• [Work item] Where a line in the listing contains the string "agent", copy that line out.

• [Data to examine]
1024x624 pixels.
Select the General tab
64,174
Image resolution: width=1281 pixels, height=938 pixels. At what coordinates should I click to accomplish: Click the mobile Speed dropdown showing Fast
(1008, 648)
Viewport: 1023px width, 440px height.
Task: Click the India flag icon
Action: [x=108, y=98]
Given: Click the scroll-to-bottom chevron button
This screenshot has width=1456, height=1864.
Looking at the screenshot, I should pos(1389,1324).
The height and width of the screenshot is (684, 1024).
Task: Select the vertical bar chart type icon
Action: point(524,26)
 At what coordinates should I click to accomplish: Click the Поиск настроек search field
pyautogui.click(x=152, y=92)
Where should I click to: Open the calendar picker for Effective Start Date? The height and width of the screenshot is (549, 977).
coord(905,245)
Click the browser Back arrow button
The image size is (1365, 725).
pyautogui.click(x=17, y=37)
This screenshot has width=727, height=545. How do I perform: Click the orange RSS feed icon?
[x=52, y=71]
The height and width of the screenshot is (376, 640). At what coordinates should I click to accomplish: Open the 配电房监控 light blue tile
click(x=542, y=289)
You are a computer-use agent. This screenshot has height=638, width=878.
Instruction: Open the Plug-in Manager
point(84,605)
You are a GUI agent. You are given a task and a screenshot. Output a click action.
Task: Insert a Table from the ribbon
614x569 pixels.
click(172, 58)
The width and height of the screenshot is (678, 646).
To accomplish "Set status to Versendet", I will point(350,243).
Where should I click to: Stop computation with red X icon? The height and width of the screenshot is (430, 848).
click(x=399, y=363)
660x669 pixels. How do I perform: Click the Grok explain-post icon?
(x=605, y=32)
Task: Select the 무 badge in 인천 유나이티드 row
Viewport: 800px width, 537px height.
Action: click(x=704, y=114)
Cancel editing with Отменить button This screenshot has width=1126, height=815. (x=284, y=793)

• [Written response]
You are a computer-use agent. This screenshot has height=638, width=878.
You are a GUI agent. You are given a task and a screenshot. Output a click action.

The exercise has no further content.